Zinnia and I are bonding, as I’ve been writing. Maria has been kind enough to try to document the process in photos. This morning, I picked Zinnia up to say hello, and she just put her head down and went to sleep.
I guess we are bonding; I have a benign sort of Grandpa look in this photo. Maria says it is happiness. It did feel pretty good. I am happy Zinnia and I are bonding, which Why suggests we will have a meaningful and loving life together.
When a dog naps under your feet, he or she is trusting you.
Bonding is cute, but it is also more than that. It leads to better training and an easier and happier life together. Hunting, therapy work, agility, K-9, and search and rescue work, herding, and farm work are all dependent on human-dog bonding.
Bonding comes in many ways – feeding, training, exercising, playing, working together. I see that when I write, Zinnia likes to go and lie down next to me. She senses that this is one part of our work together, and work is often bonding for dogs and people.
There are clear signs of bonding: eye contact, the dog infrequently checking with a human, happiness to see us, an ability to relax with a person, listening to a person, seeking a person out for affection or attention. As the photo suggests, if Zinnia can fall asleep like that in my arms, she trusts me.
It also helps that I feed her and train her. Both are bonding exercises. Dogs tend to love the person who feeds them and pays close attention to them. That makes training much more manageable.
The training itself is bonding; effective training can’t be done in four weeks of classes at Petsmart; it goes on throughout the life of the dog.

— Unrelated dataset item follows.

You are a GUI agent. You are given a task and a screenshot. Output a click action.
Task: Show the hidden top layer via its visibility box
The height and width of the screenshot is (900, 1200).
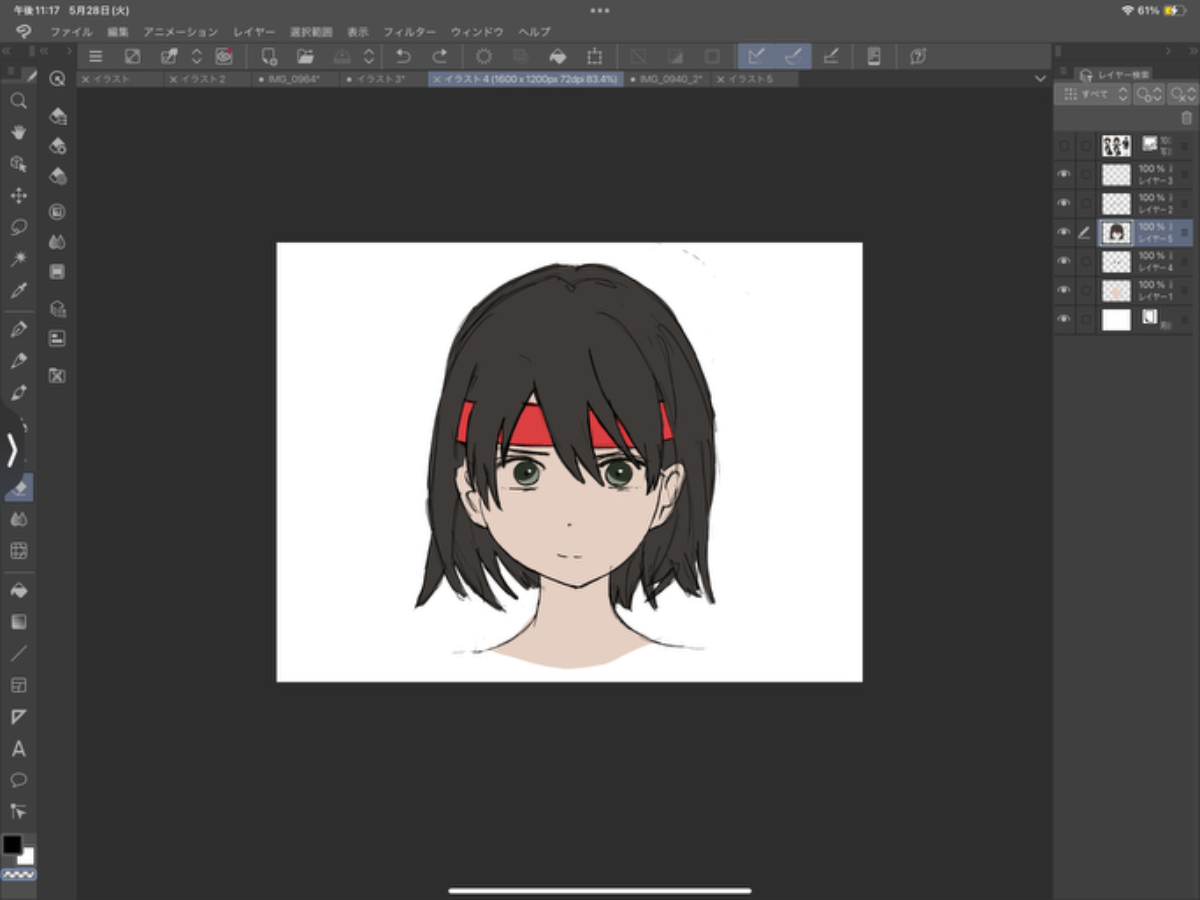1064,146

Quite often, dogs will bond with other dogs rather than people if the person doesn’t find a way to spend time along with the dog or train and walk or exercise them.
Bonding takes to love a step further. A bonded dog-human relationship is one that’s steeped in equal parts of mutual trust and respect.
It took Bud a year to bond with Maria and me, and even then, he can be tentative and fearful, it was clear when he came that he had never bonded with a human being, especially a male.
A strong bond is essentially the glue of your relationship. It’s what keeps your dog from running away without a backward glance when you forget to shut the front door, or aren’t paying attention on a walk. It’s the reason he listens when you ask him to do something.
The bond between a dog and a human encourages attentiveness, good manners, and partnership. I insist that my dogs respect my work and my dignity. People tell me all the time how their Labs chewed up their sofas, chairs, and carpets, almost as if they are proud of how destructive they can be.
Those are the kinds of Labs I choose not to live with. I think we all know Labs, who are ball addicts and house wreckers. This is one reason I am devoted to crates for training.
That won’ t happen here. I won’t permit it. It’s a dignity question, and it has never happened to me or any house I’ve lived in with Labs or other breeds. That’s the great danger of treating dogs like furbabies or pathetic abused creatures. We can quickly lose their respect.
Biologists say that bonded dogs tune into human language, and read our moods more intuitively than was once thought. I am already working in dog therapy work with Zinnia, she looks at me for direction, and I respond by pointing to a person who wants to see her, and saying “Zinnia, go see Wayne,” and then praising her when she does.
It’s vital to see training as a lifelong process. Also, I need to remember to praise Zinnia long after she is trained in basic obedience and is no longer a puppy. Dogs need positive reinforcement and appreciation for all of their lives; it is essential to deepening our bonds with them.
It’s also essential to be unpredictable, to walk in different places, train in different ways, keep the dog guessing and paying attention a bit, they get bored and disinterested just like we do.
I feel very good about my bonding with Zinnia so far. She is a working dog, and more intuitive than I would expect her to build at nine weeks. My challenge is to build on this, not to get lazy, arrogant, or smug.
I’ll write more on bonding as it hopefully develops. Zinnia loves to work with me, that’s a great sign.